Айме вздохнула, чувствуя, что резко встрепенулась ее душа, разорвалась плотина эгоистичной радости, инстинктивной и плотской… Она чувствовала, что в горле ослабилась душившая петля горькой ревности, и она почти улыбнулась, увидев, как дрожащая и бледная Моника отступала назад, и теперь в Айме горела лишь искра любопытства…
- В таком случае, ты не скажешь мне, почему эта записка в твоих руках?
- Мне нечего сказать. Ни это, ни что-либо другое, - отвергла Моника яростно. -–Тебя это не касается! Понимаешь? Тебя не касается и не должно касаться! Подумай только о том, что это могло стоить тебе жизни, и которая, тем не менее, возвратилась к тебе.

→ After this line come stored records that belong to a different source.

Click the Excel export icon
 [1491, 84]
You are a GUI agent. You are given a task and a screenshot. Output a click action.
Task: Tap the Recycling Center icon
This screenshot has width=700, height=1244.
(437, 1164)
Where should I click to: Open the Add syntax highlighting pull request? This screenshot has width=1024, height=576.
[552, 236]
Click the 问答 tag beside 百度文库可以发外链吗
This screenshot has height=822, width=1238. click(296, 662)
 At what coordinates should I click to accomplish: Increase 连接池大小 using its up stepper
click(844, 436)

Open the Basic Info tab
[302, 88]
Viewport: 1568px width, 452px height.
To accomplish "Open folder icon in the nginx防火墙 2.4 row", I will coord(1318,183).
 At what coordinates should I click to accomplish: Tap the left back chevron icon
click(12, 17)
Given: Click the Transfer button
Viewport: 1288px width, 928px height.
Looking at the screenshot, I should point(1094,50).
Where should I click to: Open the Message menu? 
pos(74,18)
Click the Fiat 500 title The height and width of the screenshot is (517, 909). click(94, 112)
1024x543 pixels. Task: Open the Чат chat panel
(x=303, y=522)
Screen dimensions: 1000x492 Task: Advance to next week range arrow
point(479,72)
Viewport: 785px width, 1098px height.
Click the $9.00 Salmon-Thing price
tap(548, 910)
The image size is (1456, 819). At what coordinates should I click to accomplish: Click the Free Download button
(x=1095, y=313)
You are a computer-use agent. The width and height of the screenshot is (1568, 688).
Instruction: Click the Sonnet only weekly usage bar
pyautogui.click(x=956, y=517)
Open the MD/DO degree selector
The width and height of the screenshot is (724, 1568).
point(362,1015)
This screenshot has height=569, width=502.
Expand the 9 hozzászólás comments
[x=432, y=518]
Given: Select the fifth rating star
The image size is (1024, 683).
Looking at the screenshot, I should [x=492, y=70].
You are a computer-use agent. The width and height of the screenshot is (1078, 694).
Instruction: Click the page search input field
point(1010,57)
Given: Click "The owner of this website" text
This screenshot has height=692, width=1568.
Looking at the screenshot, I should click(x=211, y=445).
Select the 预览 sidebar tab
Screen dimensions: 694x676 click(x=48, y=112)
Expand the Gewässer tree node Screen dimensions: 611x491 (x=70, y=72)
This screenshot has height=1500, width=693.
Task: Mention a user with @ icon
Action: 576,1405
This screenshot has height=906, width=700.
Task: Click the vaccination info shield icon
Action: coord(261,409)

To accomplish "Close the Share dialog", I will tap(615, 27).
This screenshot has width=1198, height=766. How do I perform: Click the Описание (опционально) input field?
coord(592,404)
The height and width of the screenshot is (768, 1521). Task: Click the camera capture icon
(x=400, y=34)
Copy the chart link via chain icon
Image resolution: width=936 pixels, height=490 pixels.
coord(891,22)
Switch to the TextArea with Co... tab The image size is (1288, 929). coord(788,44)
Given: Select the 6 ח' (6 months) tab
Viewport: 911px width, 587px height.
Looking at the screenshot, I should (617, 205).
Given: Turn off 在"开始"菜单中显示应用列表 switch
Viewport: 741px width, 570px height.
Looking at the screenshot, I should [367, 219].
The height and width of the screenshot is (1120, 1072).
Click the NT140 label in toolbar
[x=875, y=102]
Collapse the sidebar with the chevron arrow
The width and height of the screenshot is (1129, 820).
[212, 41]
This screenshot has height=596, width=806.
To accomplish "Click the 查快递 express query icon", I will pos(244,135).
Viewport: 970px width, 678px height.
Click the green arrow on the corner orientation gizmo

- Ты хочешь, чтобы я тебя поблагодарила за то, что ты на меня не донесла? – усмехнулась Айме издеваясь. – Я не настолько чистая, чтобы поверить, что ты будешь молчать… Ты молчишь ради него, ради Ренато, ради твоего обожаемого Ренато! Тебе все еще он так важен, как никто другой!
- Идиотка! Дура! – противостояла Моника вне себя.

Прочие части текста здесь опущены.